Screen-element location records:

+-------+

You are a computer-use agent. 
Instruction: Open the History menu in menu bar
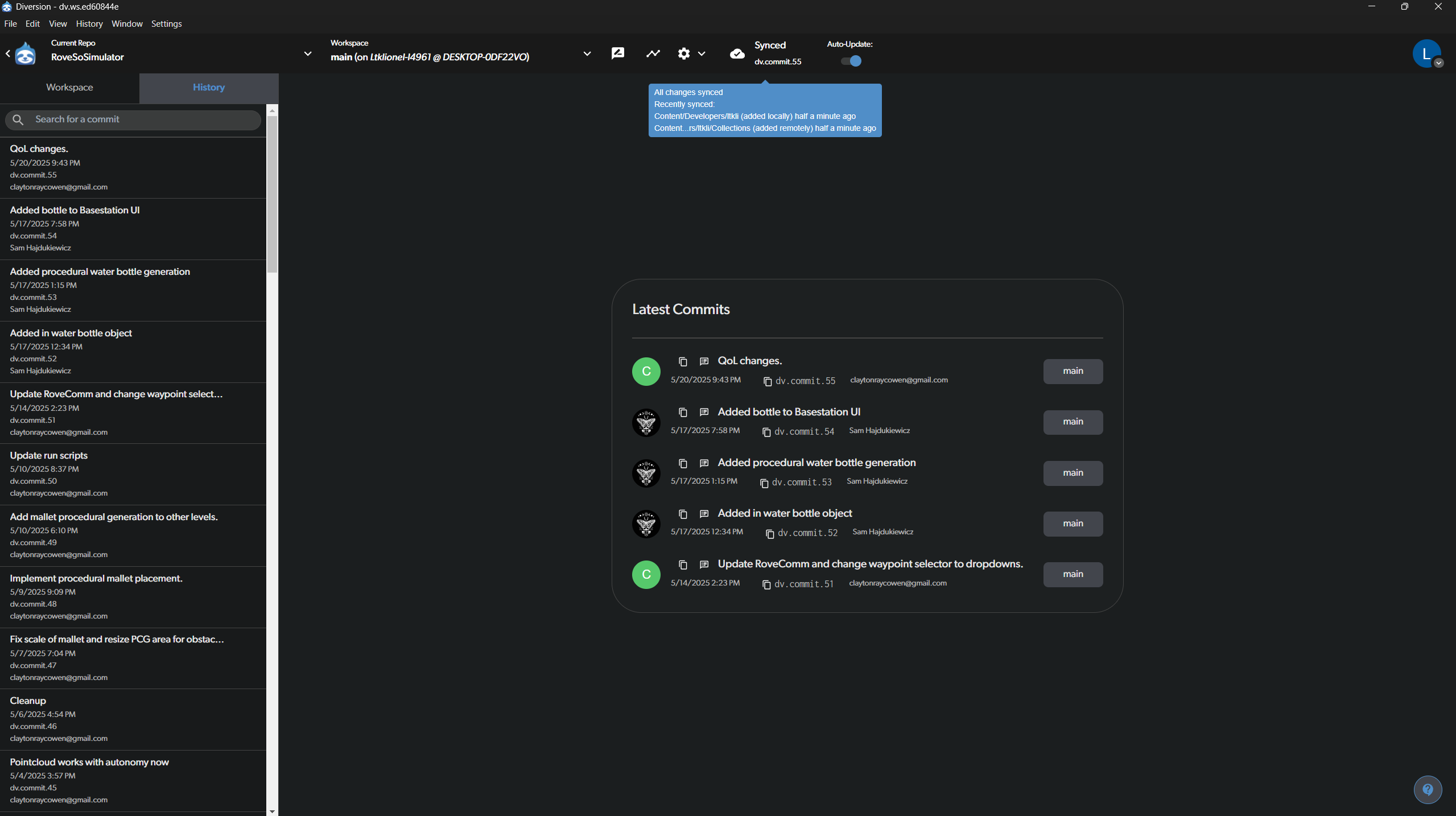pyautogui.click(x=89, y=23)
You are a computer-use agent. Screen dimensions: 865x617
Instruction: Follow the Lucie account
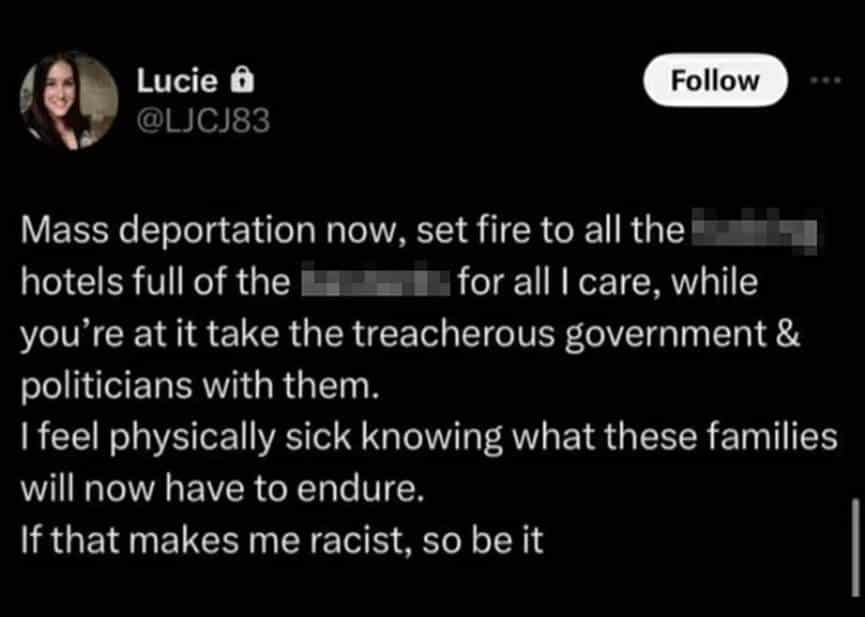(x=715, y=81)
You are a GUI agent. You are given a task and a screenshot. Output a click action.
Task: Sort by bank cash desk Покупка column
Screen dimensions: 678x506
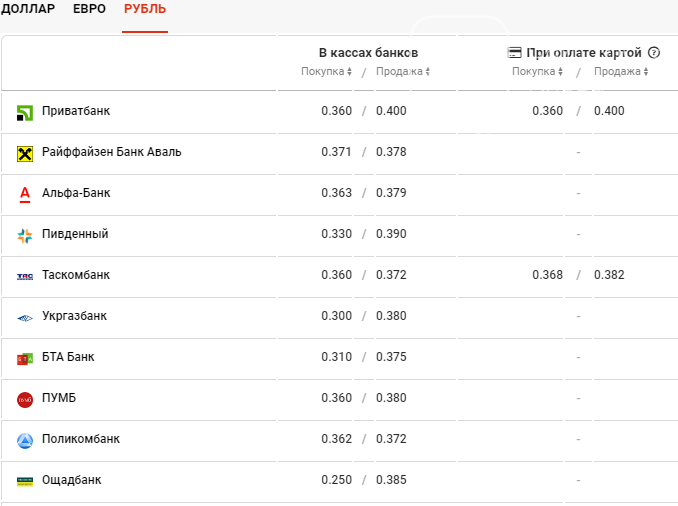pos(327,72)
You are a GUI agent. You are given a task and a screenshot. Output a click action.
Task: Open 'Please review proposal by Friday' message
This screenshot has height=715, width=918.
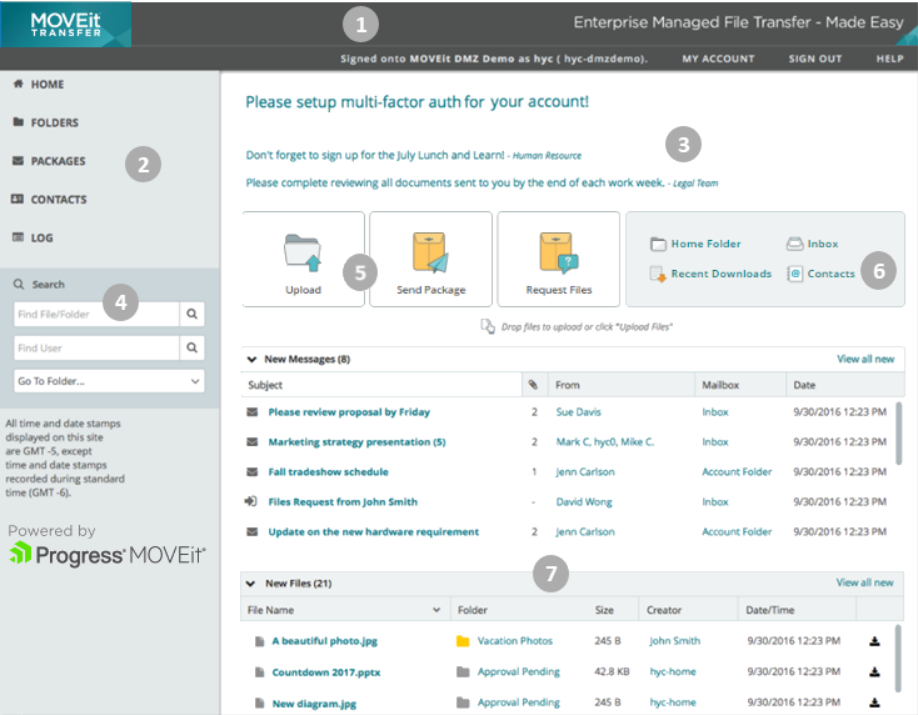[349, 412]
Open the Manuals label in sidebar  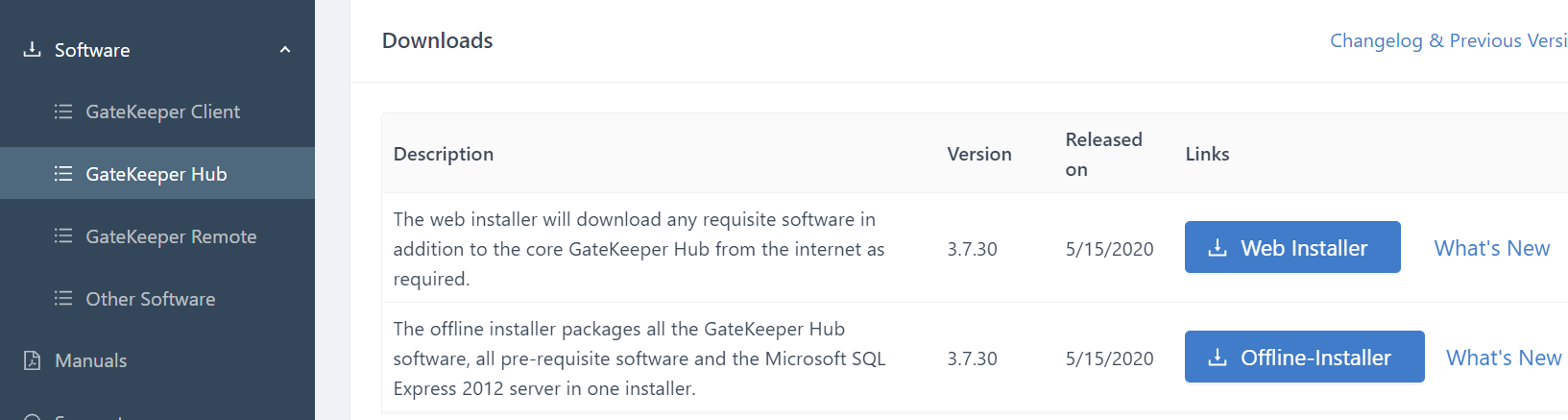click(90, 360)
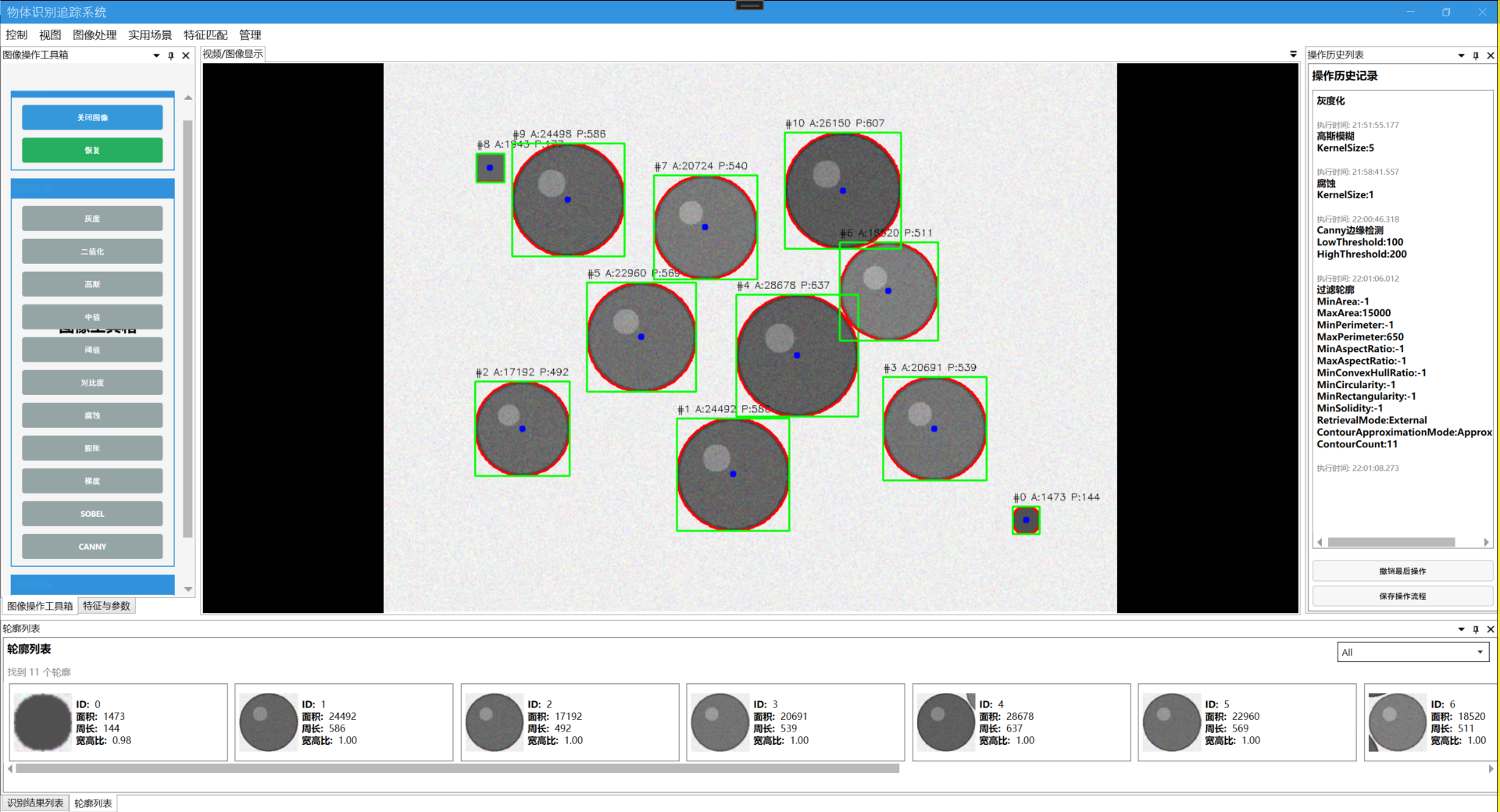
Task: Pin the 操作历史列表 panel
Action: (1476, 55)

+-------+

Recast the items above as a numbered list, from the start through the line holding "(x=715, y=81)", inclusive. Skip blank lines and leave out the pictures.

1. You are a computer-use agent. 
2. Instruction: Open the History menu in menu bar
3. pyautogui.click(x=89, y=23)
4. You are a computer-use agent. Screen dimensions: 865x617
5. Instruction: Follow the Lucie account
6. (x=715, y=81)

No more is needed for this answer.